> [Raw data]:
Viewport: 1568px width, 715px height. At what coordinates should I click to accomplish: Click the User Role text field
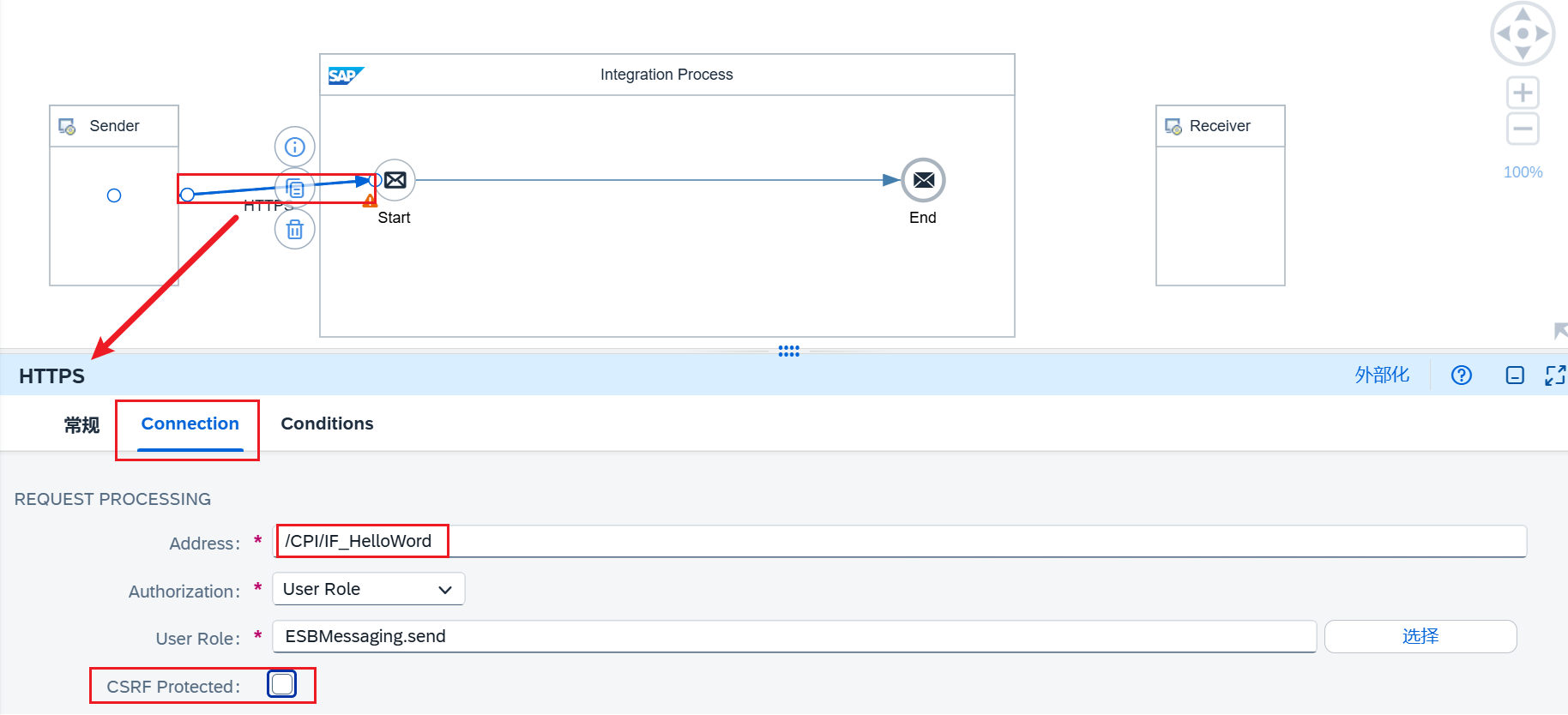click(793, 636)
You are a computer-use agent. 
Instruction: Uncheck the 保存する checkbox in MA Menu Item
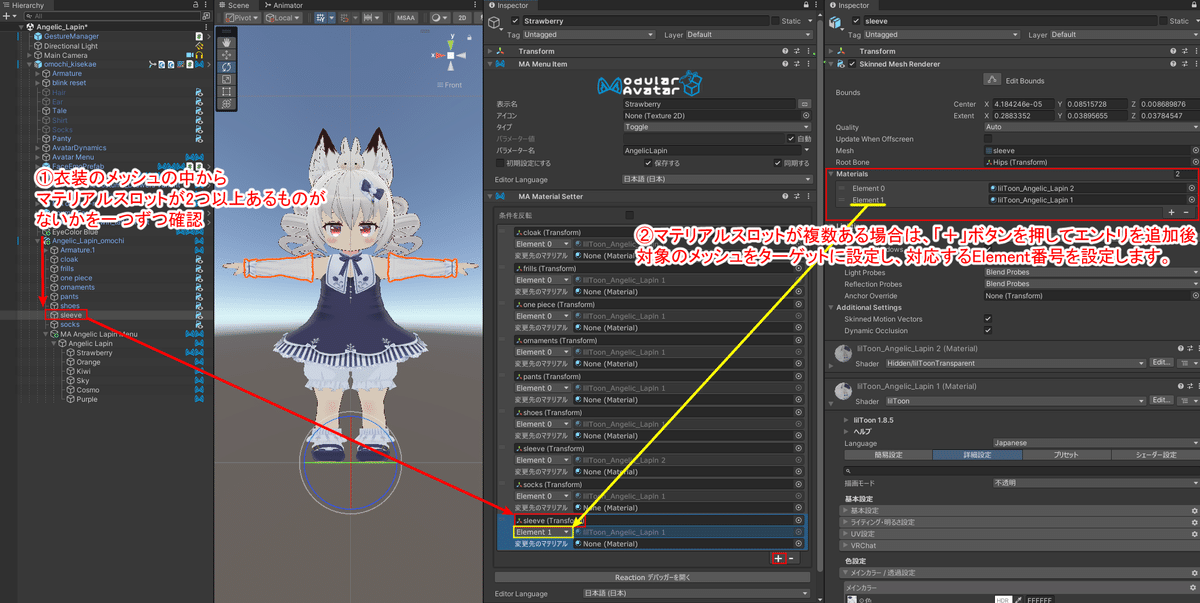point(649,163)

> [What to produce]: Before copying the data, remove the pictures. Then repeat the rest exactly.

> [Task solution]:
Viewport: 1568px width, 715px height. At what coordinates should I click to accomplish: Click the User Role text field
click(793, 636)
You are a computer-use agent. 
Instruction: Uncheck the 保存する checkbox in MA Menu Item
point(649,163)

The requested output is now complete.